Two-pot retirement reform implementation moves to 1 September in ‘happy’ compromise
‘This is expected to be a game changer in terms of giving members more accessibility when it comes to information about their savings.’
After several postponements and a bit of last-minute back-and-forth on an implementation date, the proposed two-pot retirement reform is set to come into effect from 1 September 2024.
There has been a fair amount of discussion on the topic over the past six months.
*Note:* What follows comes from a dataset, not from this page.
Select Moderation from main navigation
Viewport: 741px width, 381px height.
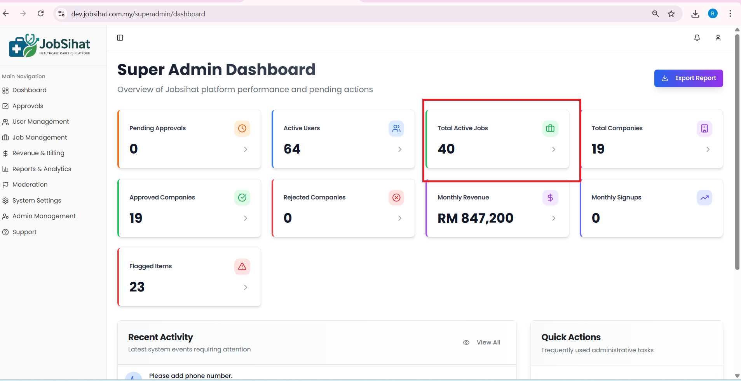[x=30, y=185]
The initial implementation date was set for 1 March 2024; however, the financial services industry objected that this would not give them sufficient time to put all the required administrative changes in place.
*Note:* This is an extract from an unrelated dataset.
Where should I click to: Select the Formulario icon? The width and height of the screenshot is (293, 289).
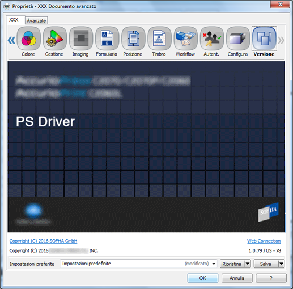pos(107,39)

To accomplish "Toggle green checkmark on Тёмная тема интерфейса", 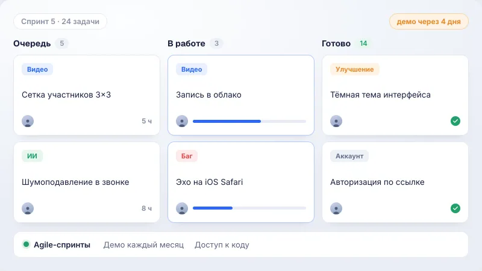I will pos(455,121).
Then, National Treasury revealed there were discussions about shifting the implementation date a year later to 1 March 2025 – which was met with relief from the financial services companies and howls of protest from labour unions.
Less than a month later, Parliament’s finance committee then motivated to move the implementation date back to 1 March 2024. Now it would appear the powers that be have opted to compromise by moving the implementation date to the midway point of 1 September next year.
Richard Carter, head of assurance at Allan Gray, says this is a reasonable compromise between going live in March 2024 and March 2025.
“Although still tight, the additional six months will give retirement funds and their administrators more time to prepare for and accommodate the changes, while at the same time not overly delaying access to funds for members in desperate need.
“We now await the legislation, which we hope will be finalised sooner rather than later, so that everyone can be clear on exactly what changes are required and get going on implementing these,” he says.
The two-pot system will require all new contributions made to retirement funds to be split into two portions: two-thirds will be allocated to a retirement component, which must be preserved until retirement, while the remaining one-third will be allocated to a savings component, allowing one withdrawal per year before retirement.
Draft legislation says that retirement fund members will be able to access “seed capital” – or a portion of their available balance – immediately on 1 September 2024. The seed capital will be a minimum of R2,000 or 10% of your savings in the “vested component” as of 29 February 2024, capped at R30,000.
This money will not be accessible without costs – withdrawals will be taxed at your income tax rate, which immediately makes withdrawals a less attractive prospect for those in the higher income tax brackets.
Natasha Huggett-Henchie, a principal consultant at NMG Benefits, says a lot of details still need to be ironed out in the final legislation, such as whether there will be caps on administration fees for withdrawals.
“At NMG Benefits, we have our flagship umbrella fund and several smaller private funds, but the development work is the same across all of them. We are looking to make the process simpler through a WhatsApp-enabled checks process.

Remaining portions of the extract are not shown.